Snow, Hunger and Numbness.

It was snowing earlier on today, I felt numb. There was no happiness, no joy and no excitement. May be I have grown old. After an hour of standing I had realised that indeed yes, I am old. With every passing second, we grow older but with every passing second we also fail to appreciate what we have gained. A year ago, I was in a new country, a new life altogether. It came with its own set of challenges, I was more outgoing, I was more alive. In a year's time I have become more restricted, is the restriction self imposed or is it due to some factors out of my control? If I try to look for an answer, there is none. 

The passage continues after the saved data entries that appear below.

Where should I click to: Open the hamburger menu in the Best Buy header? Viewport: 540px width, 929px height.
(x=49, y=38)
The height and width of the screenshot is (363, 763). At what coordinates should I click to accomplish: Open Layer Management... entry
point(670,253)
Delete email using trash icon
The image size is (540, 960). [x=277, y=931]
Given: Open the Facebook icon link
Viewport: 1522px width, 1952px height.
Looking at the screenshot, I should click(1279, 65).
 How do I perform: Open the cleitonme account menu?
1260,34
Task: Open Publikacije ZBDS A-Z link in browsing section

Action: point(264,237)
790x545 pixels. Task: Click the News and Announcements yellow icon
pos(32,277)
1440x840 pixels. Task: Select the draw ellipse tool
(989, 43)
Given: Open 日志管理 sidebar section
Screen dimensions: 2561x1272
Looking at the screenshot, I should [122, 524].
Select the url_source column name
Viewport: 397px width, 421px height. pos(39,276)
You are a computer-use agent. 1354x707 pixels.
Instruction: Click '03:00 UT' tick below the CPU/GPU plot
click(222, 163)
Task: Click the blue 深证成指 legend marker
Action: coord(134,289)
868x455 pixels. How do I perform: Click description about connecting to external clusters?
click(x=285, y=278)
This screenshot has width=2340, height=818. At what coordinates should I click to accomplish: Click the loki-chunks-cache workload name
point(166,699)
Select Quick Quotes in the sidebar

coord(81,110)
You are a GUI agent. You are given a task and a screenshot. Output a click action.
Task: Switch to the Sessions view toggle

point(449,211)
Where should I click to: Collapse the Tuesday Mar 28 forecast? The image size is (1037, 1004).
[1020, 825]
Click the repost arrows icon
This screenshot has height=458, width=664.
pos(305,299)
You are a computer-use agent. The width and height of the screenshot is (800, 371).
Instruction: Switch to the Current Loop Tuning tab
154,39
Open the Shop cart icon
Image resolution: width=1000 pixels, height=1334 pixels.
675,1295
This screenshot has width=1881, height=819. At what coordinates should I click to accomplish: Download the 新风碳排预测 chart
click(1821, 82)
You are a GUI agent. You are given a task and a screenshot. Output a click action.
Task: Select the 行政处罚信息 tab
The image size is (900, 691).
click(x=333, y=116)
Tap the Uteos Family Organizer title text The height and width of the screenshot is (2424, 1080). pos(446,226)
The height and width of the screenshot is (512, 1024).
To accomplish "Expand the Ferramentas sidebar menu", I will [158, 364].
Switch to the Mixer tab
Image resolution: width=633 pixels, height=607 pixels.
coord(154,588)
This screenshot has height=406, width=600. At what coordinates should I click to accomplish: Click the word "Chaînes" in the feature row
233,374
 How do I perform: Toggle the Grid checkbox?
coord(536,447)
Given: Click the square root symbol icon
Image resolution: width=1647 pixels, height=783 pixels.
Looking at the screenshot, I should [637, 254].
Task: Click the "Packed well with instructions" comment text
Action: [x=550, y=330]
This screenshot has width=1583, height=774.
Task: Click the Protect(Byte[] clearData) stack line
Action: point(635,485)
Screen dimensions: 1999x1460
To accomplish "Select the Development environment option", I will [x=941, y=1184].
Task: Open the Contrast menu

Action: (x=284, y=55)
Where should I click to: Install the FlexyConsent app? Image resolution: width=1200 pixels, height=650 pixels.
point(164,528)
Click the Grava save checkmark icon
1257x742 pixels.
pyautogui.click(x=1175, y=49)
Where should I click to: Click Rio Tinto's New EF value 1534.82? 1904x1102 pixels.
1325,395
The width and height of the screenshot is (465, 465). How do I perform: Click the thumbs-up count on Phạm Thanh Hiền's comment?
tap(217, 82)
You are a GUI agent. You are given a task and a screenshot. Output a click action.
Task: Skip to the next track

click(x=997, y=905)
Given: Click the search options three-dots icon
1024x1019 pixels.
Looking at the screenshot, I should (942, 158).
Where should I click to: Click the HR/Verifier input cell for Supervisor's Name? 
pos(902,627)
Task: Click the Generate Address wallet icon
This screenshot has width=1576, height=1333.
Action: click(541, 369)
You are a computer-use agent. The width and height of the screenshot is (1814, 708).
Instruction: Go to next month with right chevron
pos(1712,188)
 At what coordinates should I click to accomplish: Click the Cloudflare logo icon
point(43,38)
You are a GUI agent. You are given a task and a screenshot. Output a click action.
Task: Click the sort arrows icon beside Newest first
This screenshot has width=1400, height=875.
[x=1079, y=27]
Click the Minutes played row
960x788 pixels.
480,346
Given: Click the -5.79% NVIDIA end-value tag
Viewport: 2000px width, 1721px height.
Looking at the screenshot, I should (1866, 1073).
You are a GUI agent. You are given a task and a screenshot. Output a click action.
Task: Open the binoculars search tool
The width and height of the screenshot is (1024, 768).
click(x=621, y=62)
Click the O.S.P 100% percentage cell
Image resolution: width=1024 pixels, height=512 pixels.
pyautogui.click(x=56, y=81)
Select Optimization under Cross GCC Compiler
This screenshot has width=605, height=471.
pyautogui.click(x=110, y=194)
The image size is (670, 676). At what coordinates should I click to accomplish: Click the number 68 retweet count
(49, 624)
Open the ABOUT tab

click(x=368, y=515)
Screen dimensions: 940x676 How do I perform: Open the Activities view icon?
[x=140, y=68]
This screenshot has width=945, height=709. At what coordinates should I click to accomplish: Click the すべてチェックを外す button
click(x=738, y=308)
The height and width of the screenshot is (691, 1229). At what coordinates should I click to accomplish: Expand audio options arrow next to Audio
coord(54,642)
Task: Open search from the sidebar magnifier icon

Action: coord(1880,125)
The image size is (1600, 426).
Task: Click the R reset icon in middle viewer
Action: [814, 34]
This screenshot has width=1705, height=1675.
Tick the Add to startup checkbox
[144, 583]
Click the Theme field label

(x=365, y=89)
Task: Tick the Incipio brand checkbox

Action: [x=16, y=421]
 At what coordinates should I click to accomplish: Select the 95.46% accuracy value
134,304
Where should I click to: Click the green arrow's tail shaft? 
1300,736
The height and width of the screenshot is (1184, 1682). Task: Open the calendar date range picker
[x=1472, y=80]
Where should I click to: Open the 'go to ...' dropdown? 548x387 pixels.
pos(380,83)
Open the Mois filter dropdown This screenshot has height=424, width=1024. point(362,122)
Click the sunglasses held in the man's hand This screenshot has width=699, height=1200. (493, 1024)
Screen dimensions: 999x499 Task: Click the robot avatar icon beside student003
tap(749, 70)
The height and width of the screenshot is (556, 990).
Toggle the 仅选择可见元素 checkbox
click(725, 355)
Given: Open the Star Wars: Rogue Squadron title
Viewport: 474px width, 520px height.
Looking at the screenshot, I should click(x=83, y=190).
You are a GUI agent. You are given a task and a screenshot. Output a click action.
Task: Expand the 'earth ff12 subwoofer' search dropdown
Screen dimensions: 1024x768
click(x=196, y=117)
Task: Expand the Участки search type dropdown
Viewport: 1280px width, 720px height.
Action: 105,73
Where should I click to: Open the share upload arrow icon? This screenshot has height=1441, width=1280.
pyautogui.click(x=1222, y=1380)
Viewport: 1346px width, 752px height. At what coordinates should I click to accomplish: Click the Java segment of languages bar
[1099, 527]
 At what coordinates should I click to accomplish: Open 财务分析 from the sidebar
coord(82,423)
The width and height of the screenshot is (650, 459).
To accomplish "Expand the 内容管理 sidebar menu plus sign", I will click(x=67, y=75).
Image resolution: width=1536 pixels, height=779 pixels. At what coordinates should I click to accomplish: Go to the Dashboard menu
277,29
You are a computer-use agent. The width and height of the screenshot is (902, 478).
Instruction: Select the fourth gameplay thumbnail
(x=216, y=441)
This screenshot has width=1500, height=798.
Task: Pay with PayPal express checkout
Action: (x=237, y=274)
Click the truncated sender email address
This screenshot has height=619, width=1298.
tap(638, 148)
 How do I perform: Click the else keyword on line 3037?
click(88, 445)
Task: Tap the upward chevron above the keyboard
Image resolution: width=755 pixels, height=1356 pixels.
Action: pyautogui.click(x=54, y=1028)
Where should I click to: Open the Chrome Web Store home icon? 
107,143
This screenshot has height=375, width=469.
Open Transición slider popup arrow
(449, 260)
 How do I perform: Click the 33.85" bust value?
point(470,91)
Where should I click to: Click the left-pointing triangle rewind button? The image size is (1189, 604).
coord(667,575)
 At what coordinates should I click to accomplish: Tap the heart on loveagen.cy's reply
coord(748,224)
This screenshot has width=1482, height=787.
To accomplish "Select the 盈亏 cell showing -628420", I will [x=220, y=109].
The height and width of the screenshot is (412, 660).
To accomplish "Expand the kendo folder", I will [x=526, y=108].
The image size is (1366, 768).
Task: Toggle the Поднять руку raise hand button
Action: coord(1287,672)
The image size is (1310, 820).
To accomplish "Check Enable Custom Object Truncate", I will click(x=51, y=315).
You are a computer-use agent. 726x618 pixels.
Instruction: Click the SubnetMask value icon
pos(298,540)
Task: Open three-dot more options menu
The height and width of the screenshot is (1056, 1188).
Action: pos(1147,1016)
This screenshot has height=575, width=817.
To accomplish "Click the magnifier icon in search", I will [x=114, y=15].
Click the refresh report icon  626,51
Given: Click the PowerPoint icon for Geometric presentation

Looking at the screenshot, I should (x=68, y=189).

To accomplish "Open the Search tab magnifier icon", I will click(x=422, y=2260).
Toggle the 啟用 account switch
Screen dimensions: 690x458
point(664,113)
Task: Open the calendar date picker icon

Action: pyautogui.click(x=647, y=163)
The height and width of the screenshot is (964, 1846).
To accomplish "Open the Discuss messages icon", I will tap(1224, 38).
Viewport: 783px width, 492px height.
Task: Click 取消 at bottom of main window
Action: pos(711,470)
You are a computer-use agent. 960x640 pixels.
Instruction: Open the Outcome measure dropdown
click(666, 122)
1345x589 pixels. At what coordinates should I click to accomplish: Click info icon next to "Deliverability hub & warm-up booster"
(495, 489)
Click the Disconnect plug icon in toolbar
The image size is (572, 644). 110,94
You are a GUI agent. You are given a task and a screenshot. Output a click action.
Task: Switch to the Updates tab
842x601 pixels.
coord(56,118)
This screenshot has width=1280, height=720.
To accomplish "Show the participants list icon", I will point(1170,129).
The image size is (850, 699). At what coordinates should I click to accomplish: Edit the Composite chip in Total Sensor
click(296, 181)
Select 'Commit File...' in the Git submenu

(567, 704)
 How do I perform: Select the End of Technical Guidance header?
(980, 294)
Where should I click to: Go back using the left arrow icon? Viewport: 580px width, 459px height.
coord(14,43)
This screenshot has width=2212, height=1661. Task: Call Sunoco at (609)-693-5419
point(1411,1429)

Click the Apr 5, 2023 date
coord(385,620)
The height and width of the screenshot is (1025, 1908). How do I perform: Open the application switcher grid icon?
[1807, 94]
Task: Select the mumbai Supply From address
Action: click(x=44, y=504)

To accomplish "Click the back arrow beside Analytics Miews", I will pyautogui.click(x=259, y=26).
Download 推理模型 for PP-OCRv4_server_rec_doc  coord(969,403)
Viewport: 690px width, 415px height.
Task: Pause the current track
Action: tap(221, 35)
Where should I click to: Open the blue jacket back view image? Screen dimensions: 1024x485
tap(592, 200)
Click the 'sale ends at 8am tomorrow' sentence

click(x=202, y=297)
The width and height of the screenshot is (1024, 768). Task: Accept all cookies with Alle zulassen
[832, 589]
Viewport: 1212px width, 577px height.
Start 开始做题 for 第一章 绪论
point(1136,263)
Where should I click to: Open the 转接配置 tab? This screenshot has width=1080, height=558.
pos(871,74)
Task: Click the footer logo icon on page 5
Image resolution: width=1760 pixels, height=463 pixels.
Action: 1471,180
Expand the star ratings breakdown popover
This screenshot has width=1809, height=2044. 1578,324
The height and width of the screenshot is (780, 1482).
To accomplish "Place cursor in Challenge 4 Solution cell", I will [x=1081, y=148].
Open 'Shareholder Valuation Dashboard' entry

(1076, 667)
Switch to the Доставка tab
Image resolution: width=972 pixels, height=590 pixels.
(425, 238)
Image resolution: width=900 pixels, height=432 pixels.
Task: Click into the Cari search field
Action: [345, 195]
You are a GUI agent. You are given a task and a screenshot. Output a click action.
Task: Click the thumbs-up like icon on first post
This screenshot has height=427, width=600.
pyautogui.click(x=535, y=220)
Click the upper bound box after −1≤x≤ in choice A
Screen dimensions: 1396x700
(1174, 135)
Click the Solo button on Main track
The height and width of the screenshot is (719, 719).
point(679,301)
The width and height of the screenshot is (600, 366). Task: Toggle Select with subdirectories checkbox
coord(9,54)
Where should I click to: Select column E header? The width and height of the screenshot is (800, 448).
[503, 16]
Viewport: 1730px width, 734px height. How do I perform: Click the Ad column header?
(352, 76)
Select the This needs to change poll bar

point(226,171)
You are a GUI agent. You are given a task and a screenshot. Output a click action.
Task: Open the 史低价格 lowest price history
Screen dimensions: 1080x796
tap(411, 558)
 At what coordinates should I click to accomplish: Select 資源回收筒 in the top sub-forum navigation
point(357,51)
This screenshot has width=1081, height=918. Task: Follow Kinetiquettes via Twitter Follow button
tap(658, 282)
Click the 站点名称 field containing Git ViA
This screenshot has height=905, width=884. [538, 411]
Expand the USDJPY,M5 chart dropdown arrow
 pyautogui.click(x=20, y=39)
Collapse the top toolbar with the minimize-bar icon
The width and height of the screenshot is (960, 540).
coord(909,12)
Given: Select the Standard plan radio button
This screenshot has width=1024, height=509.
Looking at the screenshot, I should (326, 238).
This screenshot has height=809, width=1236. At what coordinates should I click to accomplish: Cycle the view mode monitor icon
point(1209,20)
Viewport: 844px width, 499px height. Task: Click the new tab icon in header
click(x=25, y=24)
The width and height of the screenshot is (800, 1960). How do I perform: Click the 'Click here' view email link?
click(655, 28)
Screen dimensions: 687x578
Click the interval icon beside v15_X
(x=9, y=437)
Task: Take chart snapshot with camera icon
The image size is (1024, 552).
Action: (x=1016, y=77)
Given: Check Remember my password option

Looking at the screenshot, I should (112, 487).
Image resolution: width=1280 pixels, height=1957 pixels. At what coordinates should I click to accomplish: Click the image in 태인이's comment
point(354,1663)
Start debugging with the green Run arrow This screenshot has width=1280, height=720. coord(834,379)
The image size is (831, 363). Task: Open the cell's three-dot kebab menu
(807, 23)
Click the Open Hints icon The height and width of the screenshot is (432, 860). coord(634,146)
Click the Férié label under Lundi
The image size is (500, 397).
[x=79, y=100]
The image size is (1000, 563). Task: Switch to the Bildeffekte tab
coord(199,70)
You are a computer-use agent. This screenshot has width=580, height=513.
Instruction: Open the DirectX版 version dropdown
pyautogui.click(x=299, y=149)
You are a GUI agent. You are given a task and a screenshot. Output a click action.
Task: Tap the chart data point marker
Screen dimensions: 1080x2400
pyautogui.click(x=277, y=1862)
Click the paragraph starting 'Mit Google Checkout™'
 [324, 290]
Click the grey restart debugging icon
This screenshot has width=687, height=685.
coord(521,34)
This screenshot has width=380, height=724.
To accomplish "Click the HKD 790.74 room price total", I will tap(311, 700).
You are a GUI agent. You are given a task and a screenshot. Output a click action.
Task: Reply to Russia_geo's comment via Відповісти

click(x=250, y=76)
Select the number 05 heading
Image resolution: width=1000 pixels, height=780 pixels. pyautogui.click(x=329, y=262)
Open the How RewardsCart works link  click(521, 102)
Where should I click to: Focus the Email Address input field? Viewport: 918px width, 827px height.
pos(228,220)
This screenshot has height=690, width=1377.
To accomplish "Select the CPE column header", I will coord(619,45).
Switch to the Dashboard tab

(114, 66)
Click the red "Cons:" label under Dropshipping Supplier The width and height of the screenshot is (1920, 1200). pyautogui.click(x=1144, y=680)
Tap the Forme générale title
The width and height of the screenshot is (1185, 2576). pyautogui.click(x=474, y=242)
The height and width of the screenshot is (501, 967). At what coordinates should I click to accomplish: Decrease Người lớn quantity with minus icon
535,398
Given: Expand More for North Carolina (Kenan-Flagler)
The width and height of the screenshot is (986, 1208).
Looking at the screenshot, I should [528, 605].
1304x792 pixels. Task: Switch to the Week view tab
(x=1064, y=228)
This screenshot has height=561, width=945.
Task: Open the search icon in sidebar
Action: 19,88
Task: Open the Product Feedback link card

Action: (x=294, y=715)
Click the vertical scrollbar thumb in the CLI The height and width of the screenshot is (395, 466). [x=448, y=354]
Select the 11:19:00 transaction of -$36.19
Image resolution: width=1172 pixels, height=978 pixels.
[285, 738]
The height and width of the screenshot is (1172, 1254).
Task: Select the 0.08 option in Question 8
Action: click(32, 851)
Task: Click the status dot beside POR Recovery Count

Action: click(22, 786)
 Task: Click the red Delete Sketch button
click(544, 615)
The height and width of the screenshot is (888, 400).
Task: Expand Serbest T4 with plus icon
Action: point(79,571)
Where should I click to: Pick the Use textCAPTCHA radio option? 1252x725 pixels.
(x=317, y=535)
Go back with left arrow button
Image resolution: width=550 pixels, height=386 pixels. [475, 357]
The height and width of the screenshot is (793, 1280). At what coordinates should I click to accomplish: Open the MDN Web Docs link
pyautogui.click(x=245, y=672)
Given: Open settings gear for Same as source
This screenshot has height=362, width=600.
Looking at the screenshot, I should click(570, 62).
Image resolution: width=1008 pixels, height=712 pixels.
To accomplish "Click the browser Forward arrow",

There is nothing that is holding me back, but then there's everything. There is this invisible force, which does not want you to break free, that is the force of societal expectations. What is a society? Who created these expectations? Is there a puppet master somewhere? 

A few weeks ago, I bought myself a perfume/aftershave. Call it whatever you want, to hell with the name of aftershaves or perfumes, I wanted something more intense. The craving was never satisfied, the hunger for more and more keeps growing and growing on. I made myself some lamb chops, I wanted to eat more and more. The conclusion I reached, there is an ever growing hunger, which will never stop growing until you question it. But why would you question it? This hunger is what is fuelling your dreams, this hunger is what is making the society the way it is. If you come to think of it, this is the very reason the society is ugly and inhumane. We call it inhumane, but is it not the human nature to want more, be greedy and not to help others. We feel an unexplainable pleasure when we hold power over someone. Do we like playing god-god?  

Maybe there is a place where I can just sit and observe everything in silence, watch the cigar glow as the cold wind blows. Maybe there is a hidden piece of paradise somewhere that I have to find, away from the inhumane humans. Far away from the lust of the worldly pleasures, you don't need to be a saint or a guru, you don't need to be a priest, or a mullah nor you need to be anyone well versed with religion. You only need to question your hunger, your desires that make you inhumane and cruel. 

We all are corrupt, rotten to the core, yet we get offended when someone says that you are inhumane. We feel insulted, hurt and we get defensive. But then are we changing something for the better? No, no, no and NO! We are not changing anything but sweeping everything under the rug. The only issue is that its no more just a handful of dirt, the rug cannot hide anything anymore but we want to keep sweeping everything under it. 

Maybe I am waking up or perhaps I am just snoozing.